-------- Data records

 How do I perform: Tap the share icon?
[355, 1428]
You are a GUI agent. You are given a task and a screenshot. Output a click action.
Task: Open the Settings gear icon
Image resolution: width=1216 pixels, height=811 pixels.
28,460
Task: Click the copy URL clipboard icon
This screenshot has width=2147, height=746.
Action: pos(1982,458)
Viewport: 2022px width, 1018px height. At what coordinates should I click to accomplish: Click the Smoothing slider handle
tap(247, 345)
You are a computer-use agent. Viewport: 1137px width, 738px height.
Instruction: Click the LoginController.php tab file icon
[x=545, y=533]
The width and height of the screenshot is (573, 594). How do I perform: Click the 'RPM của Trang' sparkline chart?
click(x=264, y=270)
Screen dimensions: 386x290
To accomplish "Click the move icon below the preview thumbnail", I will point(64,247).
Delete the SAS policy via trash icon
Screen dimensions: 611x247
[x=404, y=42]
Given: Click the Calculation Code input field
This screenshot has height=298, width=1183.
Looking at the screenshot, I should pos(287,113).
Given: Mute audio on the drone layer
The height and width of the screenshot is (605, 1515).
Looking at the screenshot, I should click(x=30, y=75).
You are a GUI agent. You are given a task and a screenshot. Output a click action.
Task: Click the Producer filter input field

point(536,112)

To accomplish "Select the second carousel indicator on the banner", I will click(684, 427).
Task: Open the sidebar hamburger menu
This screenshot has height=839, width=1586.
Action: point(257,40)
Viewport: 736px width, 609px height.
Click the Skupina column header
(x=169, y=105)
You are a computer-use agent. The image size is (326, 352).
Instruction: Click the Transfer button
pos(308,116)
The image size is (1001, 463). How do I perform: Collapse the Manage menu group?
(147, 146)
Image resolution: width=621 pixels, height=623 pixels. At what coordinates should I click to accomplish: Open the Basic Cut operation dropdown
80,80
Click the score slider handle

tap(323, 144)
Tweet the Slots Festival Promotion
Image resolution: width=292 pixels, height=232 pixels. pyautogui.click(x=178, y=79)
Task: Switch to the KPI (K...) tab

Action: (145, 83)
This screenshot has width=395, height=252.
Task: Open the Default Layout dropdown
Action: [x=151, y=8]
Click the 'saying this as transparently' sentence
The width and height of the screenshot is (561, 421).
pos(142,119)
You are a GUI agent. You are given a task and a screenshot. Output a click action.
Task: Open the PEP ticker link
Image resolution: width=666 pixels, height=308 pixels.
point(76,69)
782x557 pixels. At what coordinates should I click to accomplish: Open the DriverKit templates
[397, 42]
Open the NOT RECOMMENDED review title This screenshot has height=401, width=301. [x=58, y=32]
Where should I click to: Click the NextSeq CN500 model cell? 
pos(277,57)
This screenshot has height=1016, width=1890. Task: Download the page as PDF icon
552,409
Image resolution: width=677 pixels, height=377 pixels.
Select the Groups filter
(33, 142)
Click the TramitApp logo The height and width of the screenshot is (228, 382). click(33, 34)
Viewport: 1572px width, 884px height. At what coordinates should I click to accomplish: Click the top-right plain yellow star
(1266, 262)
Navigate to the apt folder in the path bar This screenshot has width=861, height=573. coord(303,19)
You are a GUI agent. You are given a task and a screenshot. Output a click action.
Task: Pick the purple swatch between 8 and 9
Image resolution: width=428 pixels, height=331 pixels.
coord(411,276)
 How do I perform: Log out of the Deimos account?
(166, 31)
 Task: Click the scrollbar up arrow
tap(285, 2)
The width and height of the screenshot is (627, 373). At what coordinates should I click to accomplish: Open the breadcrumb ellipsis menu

----------------

◆ What the task requires ◆
Count the lines above that contain the string "slider" with case matching, and give only the number.

◆ Solution to this problem ◆
2